Transform Structured Data Lists into a Tidy Data Frame for Plotting

This function takes a nested list of data (with up to three possible structures) and transforms it into a tidy data.frame suitable for visualization in LISSY. It supports three structures, typically outputs by weighted summary functions in lissyrtools such as: run_weighted_mean(), run_weighted_percentiles(), and run_weighted_count().

Usage

structure_to_plot(data_list)

Arguments

data_list

A named list containing the data to be transformed. The structure and naming conventions of this list determine how the data is processed.

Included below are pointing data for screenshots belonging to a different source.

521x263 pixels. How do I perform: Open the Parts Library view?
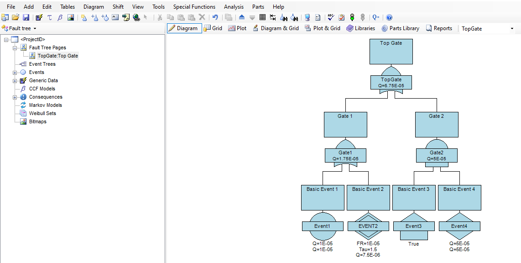pos(400,28)
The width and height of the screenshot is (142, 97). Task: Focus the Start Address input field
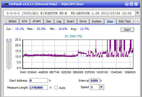tap(38, 81)
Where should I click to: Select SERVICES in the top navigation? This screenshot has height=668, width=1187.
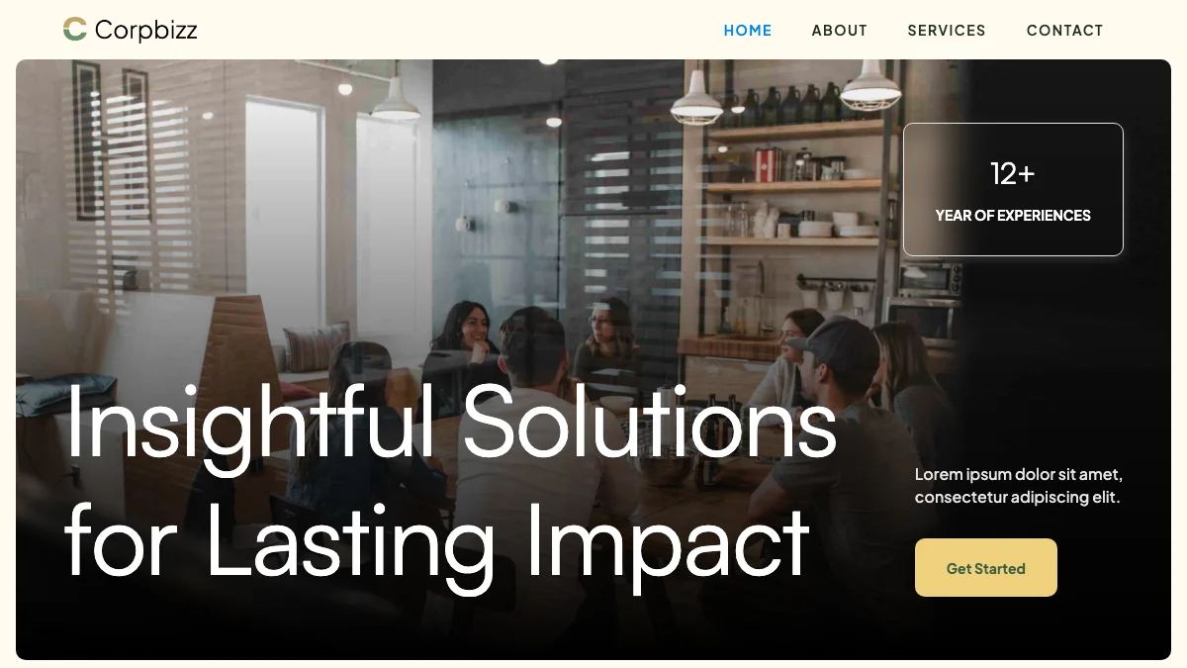pyautogui.click(x=947, y=31)
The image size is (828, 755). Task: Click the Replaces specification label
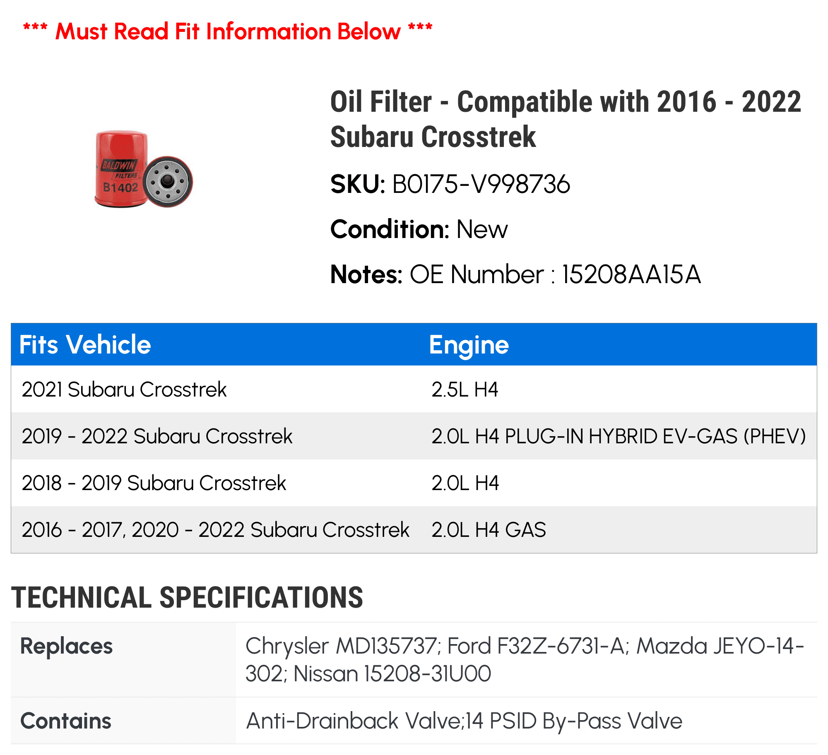point(66,646)
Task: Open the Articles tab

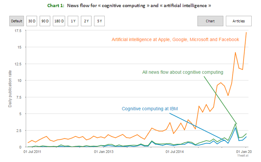Action: [239, 21]
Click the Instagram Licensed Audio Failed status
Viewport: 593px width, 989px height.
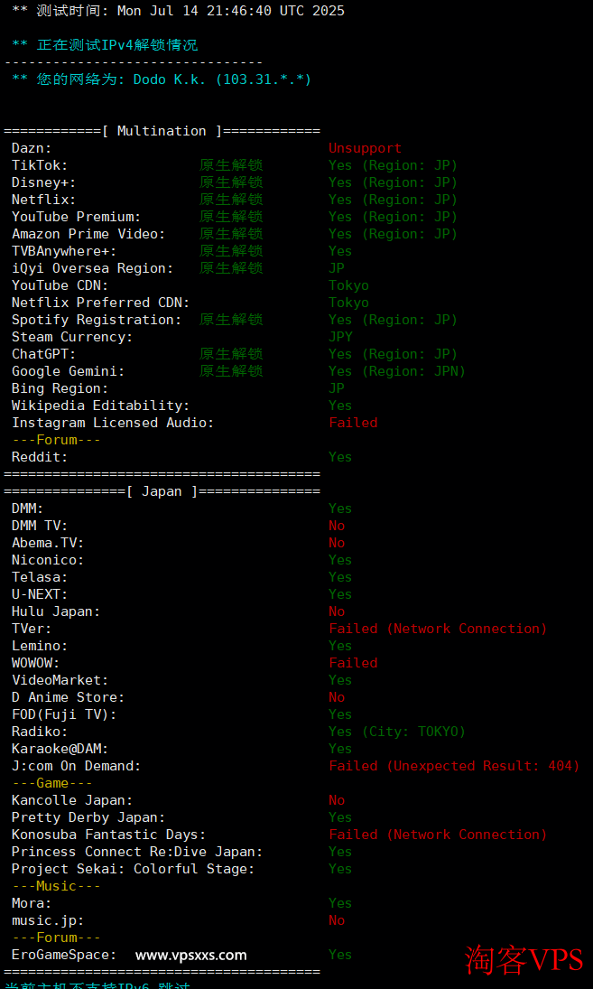[353, 423]
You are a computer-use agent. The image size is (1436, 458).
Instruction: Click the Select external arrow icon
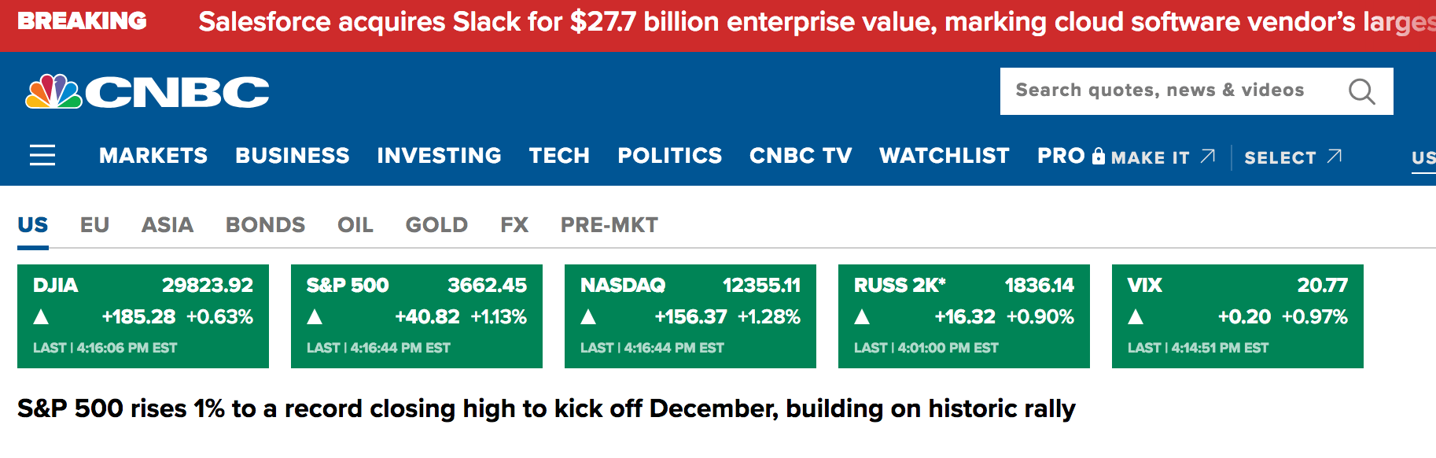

1st structure: List with country names as keys and named vectors of year-values. Expected when names(data_list) are country codes matching get_countries_lis() or get_countries_lws().
2nd structure: List with ccyy abbreviations as keys, and named numeric/integer vectors, where names represent categories. Typically output from functions grouped by a categorical variable, e.g. "educ".
3rd structure: List with ccyy abbreviations as keys, each containing sublists of named vectors. Represents more complex summaries with multiple grouping variables, percentiles, or shares.

Value

A tidy data.frame with the following columns (depending on input structure):

cname: Country name.
year: Year.
dname: Dataset country-year code in the ccyy form.
category: (2nd and 3rd structure) Grouping variable categories.
share / percentile / by_var: (3rd structure) Variable describing the vector names.
value: Numeric values from the input list.

Details

Depending on the summary statistics computed before, the function renames one of the columns in the 3rd structure based on pattern matching:

If the values contains "%" and "-", the column is renamed to share.
If the values contains "%", renamed to percentile.
Otherwise, renamed to by_var.

Examples

if (FALSE) { # \dontrun{

library(ggplot2)
library(lissyrtools)
library(RColorBrewer)
library(ggthemes)
library(purrr)
library(forcats)
library(dplyr)

data <- lissyrtools::lissyuse(data = c("es", "de"), vars = c("dhi", "educ", "pi11", "rural"), from = 2016)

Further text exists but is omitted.